● Document passage
Skip to content
Philip Daian edited this page Dec 5, 2017 · 22 revisions

Semantics of Viper in K

In this repository, we specify a formal semantics of Viper, a high-level language for smart contracts, on the top of KEVM. This is a stepping stone to the goal of "developing a formally verified compiler for a tiny language [such as Viper]" as mentioned in https://blog.ethereum.org/2016/09/01/formal-methods-roadmap/

Viper Language

Viper is a new experimental language for smart contracts running on EVM. It is designed with the goal of being a simpler and more secure alternative to Solidity. The design goals emphasize security over efficiency, constant-bounded time function execution, and simplicity.

Viper is a "semi object-oriented" language: a class represents a contract's blueprint, and the class's fields represent the contract's data and functionality. An object represents a unique contract class instance on the blockchain. However, Viper does not support explicit inheritance, expressing the opinion that smart contracts should be self contained and reasoned about as a unit.

Viper claims to be strongly and statically typed, with support for type inference. Types consist of primitive types (num of 128-bit signed integers, num256 of 256-bit unsigned integers, decimal with 128-bit integer and 10-bit fractional numbers, bool, address with a size of 20 bytes, and bytes of byte-arrays), and compound types (fixed-size arrays, structs, and maps with primitive typed keys). Unlike EVM, an arithmetic overflow triggers a dynamic guard, throwing an exception.

A local variable has the function scope (i.e., no variable hiding in local blocks) but no declaration is needed, a decision that complicates code readability. It does not allow recursive functions nor unbounded loops, but allows bounded loops. The language syntax is influenced by that of Python.

Viper Semantics Specification

Specifying Viper is challenging due to its experimental status. Viper does not have an official full specification document, either English-language or formal. It derives its specification mainly from its compiler to EVM, which is usually in flux. Therefore, we took a snapshot (a886850c1d) of the latest version of the compiler at the time of writing, and inferred the semantics via reverse-engineering the implementation and communicating with the language designers.

Using KEVM, we were able to capture the Viper language semantics by formalizing the compiler translation from Viper to EVM. This "semantics by translation" approach helps emphasize the core Viper semantics without re-defining EVM-specific constructs.

● Information supplied

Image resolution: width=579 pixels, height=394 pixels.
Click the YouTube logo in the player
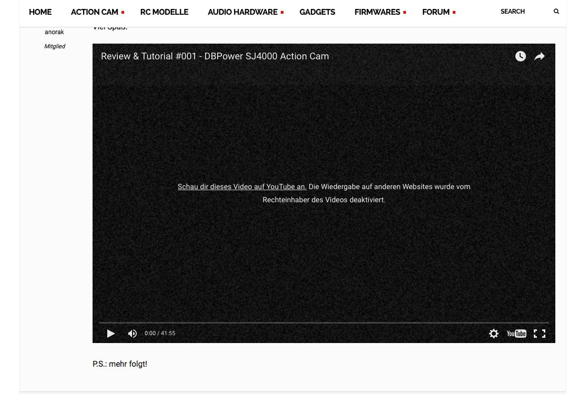[516, 334]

● Goals
1) Translate this sentence from the page on Viper semantics in K into Spanish: "Viper is a new experimental language for smart contracts running on EVM."
2) In the page on Viper semantics in K, what happens in Viper when an arithmetic overflow occurs?
3) Continue the page on Viper semantics in K from its last sentence.

● Task-by-task answers
1) Viper es un nuevo lenguaje experimental para contratos inteligentes que se ejecutan en la EVM.

2) It triggers a dynamic guard that throws an exception.

3)
Our formalization of the translation from Viper to EVM mirrors the two-stage approach of the Viper's own compiler, with the first stage translating Viper to LLL and the second translating LLL to EVM.

LLL is an intermediate Lisp-like language originally designed for the Solidity compiler, but is much simpler and lower-level than Lisp and closer to EVM. An LLL expression (like an S-expression) is a list of an operator symbol followed by zero or more arguments. Some operators represent EVM opcodes with the same name. Only a fragment of LLL is used for the intermediate representation of Viper.

Viper to LLL translation

The Viper to LLL translation mainly consists of:

  • lowering function calls using the ABI encoding
  • encoding logical data structures such as structs into byte-array representation (with 32-byte alignment)
  • allocating memory and storage for local and state variables, respectively
  • inlining builtin-functions
  • type checking
  • inserting runtime checks for arithmetic overflow.

The control-flow statements are simply translated to those of LLL.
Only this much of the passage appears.